> **What is required**
What is needed is an exact repeat of the lines from the line containing "Instruction: Open the 文件(F) menu" through the final line of the entries below, and nothing else.

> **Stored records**
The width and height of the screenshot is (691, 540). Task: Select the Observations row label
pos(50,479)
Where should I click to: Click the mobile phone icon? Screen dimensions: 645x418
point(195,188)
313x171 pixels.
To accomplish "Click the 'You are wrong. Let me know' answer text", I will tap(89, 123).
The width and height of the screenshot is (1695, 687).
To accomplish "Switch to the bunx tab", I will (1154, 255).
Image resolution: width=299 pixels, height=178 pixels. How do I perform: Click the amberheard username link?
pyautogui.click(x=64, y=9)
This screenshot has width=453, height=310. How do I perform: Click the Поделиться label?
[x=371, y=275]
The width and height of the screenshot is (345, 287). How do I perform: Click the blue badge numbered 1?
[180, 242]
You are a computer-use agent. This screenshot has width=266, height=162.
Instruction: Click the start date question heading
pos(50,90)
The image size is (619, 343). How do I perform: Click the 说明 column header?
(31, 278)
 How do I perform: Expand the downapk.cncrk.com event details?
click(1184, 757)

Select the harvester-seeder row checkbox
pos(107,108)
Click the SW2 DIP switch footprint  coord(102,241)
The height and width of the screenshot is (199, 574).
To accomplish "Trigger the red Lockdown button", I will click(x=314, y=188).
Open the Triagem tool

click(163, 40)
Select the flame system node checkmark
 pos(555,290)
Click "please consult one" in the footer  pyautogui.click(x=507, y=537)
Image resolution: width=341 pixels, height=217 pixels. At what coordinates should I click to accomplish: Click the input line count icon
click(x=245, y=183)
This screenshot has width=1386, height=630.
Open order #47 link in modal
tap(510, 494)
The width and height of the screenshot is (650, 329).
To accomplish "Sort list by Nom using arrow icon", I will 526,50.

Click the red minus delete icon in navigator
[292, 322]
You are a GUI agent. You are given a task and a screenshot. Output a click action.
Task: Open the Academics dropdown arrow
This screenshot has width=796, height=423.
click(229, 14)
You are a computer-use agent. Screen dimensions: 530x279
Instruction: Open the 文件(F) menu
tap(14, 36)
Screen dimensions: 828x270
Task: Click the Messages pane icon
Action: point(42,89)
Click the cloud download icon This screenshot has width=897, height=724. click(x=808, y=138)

> **Written answer**
Instruction: Open the 文件(F) menu
tap(14, 36)
Screen dimensions: 828x270
Task: Click the Messages pane icon
Action: point(42,89)
Click the cloud download icon This screenshot has width=897, height=724. click(x=808, y=138)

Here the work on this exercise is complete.